Cullin-Associated NEDD8 Dissociated Protein 1 (CAND1) is one of the key factors regulating the Skp1-Cul1-F-box protein (SCF) ubiquitin ligases. SCFs are enzyme complexes catalyzing the ubiquitination reaction, which tags cellular proteins with a chain of ubiquitin and designates them for subsequent degradation. In this way, SCFs can specify the half-lives of important regulatory proteins, and therefore, they play essential roles in numerous biological processes, such as hormone signaling, cell cycle regulation, immune response, and organ development.

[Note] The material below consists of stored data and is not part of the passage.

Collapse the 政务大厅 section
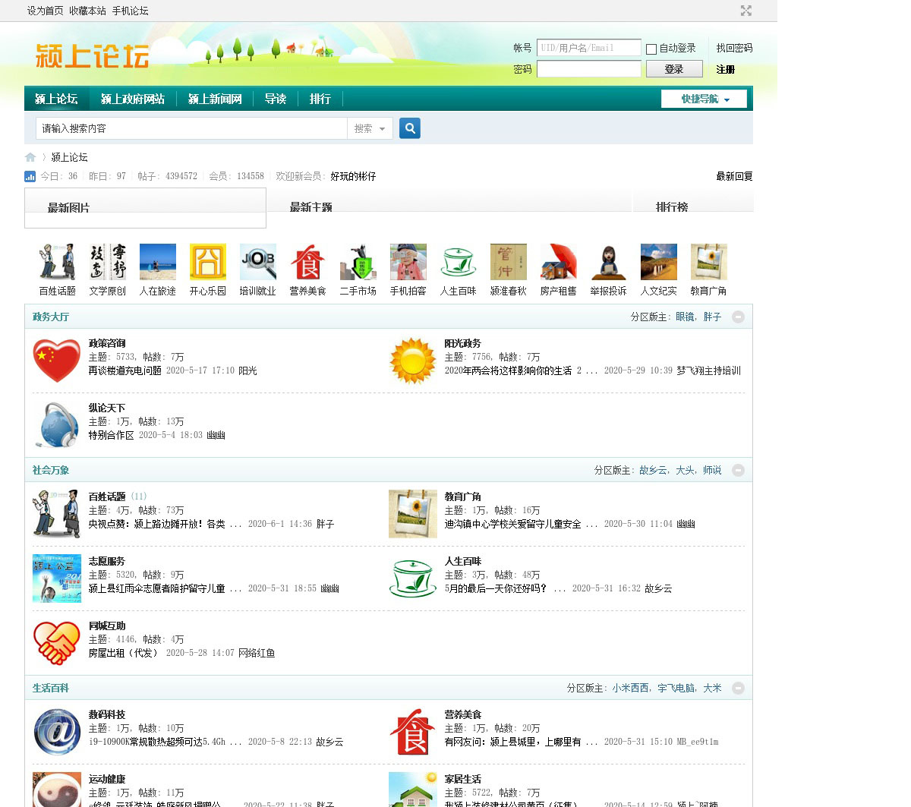Image resolution: width=911 pixels, height=807 pixels. pos(738,317)
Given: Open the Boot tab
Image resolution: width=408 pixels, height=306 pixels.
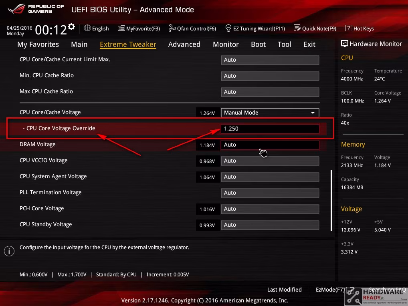Looking at the screenshot, I should (258, 44).
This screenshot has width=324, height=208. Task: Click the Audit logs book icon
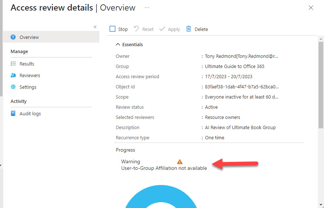pos(13,113)

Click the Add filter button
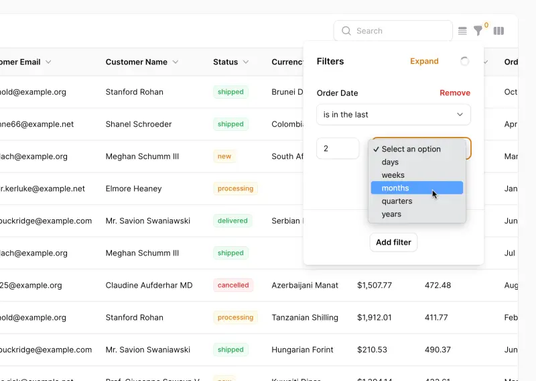393,242
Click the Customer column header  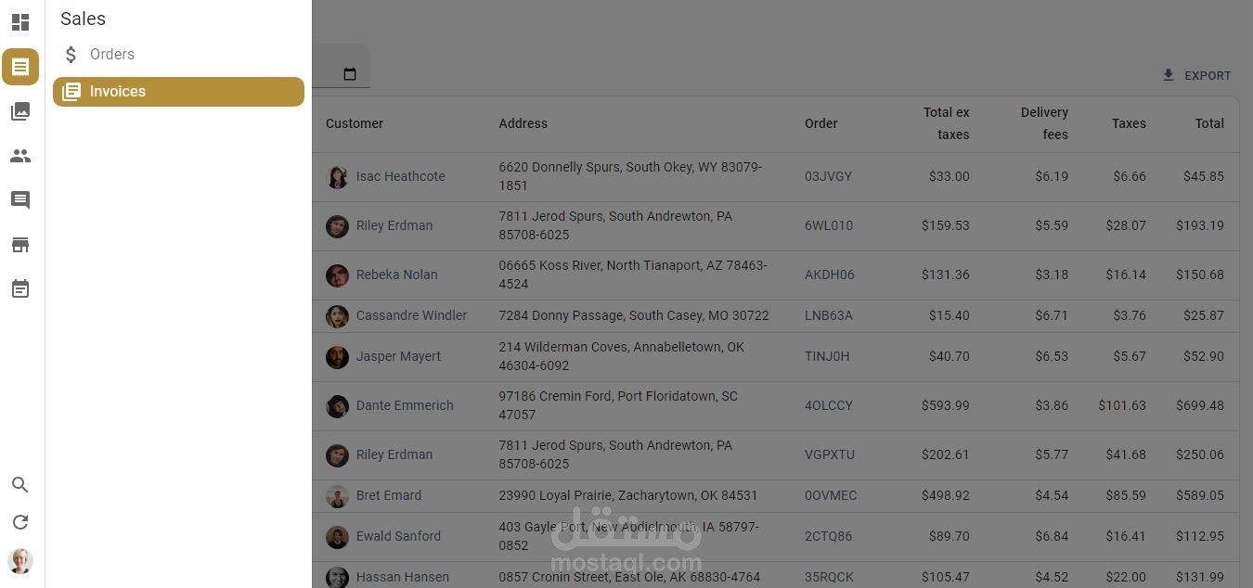point(355,123)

All SCFs have a core Cul1 scaffold protein, and it assembles with a member from the F-box protein family to form different SCFs with distinct substrate specificity. Akin to an exchange factor, CAND1 functions by increasing the rate at which an F-box protein dissociates from Cul1 and thus facilitating the recycling of the limited Cul1 scaffold of SCF complexes. The discovery of the CAND1 working mechanism has led to the adaptive exchange hypothesis, in which CAND1-mediated exchange enables cells to tolerate varying levels of F-box proteins and ensures the assembly of the right type of SCF at the right time for timely substrate ubiquitination. To test this hypothesis, an F-box protein was over-expressed in cultured human cells with or without the CAND1 gene, and cells lacking CAND1 became inviable upon the F-box protein over-expression while the normal cells were unaffected. This result provides the first evidence supporting the hypothesis, and it suggests that a CAND1-defective multicellular organism may fail to maintain cell types that contain a large pool of F-box proteins. Thus, we further investigated the role of CAND1 in the development of a multicellular organism. While the CAND1 knockout mice are reported to be homozygous lethal, homozygous cand1 knockout mutant Arabidopsis are viable, exhibiting impaired growth and development at various stages. Particularly, cand1 mutant Arabidopsis are almost sterile, and our studies with cell biological, physiological and bioinformatic analyses have shown that the diminished fertility was due to the death of pollen, which contains the largest pool of F-box protein transcripts among all analyzed tissues. These findings are consistent with results from studies using cultured human cells, and they provide natural evidence supporting the adaptive exchange hypothesis.